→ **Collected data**
- Opening Delimiter -
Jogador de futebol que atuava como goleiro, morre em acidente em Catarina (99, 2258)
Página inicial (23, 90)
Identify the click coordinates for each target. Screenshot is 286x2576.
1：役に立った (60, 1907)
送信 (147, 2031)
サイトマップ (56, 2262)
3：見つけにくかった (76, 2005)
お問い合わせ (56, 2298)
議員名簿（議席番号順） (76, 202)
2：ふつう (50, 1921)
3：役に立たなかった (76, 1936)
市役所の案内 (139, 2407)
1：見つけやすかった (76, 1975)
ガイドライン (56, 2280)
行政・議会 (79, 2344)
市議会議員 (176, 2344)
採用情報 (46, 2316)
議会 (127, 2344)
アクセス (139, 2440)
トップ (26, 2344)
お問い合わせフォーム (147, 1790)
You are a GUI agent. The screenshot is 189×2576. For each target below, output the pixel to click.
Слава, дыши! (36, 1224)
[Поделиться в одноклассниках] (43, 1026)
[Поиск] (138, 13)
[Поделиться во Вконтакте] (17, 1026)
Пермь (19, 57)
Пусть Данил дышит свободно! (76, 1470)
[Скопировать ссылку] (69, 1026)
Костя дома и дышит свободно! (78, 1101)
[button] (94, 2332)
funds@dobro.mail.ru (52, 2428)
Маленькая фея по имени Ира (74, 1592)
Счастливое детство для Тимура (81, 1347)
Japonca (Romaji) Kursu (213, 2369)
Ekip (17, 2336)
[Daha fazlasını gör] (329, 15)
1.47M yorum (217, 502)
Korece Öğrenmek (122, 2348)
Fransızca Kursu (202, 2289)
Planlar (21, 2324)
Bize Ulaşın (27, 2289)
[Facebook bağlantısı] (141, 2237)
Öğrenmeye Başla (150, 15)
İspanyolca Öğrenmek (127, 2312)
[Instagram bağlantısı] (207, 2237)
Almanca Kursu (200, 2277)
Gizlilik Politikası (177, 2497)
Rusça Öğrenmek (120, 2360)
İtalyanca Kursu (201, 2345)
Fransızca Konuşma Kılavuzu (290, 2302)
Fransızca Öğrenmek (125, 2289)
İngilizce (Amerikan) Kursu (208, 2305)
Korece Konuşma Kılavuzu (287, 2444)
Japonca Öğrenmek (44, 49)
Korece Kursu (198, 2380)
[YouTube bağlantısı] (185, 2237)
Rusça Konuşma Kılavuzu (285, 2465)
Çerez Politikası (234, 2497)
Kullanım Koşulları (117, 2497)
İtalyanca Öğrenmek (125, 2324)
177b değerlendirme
- Closing Delimiter -
Above are the entries. Copy exactly the part that opens with the line containing "2：ふつう (50, 1921)" and closes with the line containing "[Поиск] (138, 13)", and no more.

2：ふつう (50, 1921)
3：役に立たなかった (76, 1936)
市役所の案内 (139, 2407)
1：見つけやすかった (76, 1975)
ガイドライン (56, 2280)
行政・議会 (79, 2344)
市議会議員 (176, 2344)
採用情報 (46, 2316)
議会 (127, 2344)
アクセス (139, 2440)
トップ (26, 2344)
お問い合わせフォーム (147, 1790)
You are a GUI agent. The screenshot is 189×2576. For each target below, output the pixel to click.
Слава, дыши! (36, 1224)
[Поделиться в одноклассниках] (43, 1026)
[Поиск] (138, 13)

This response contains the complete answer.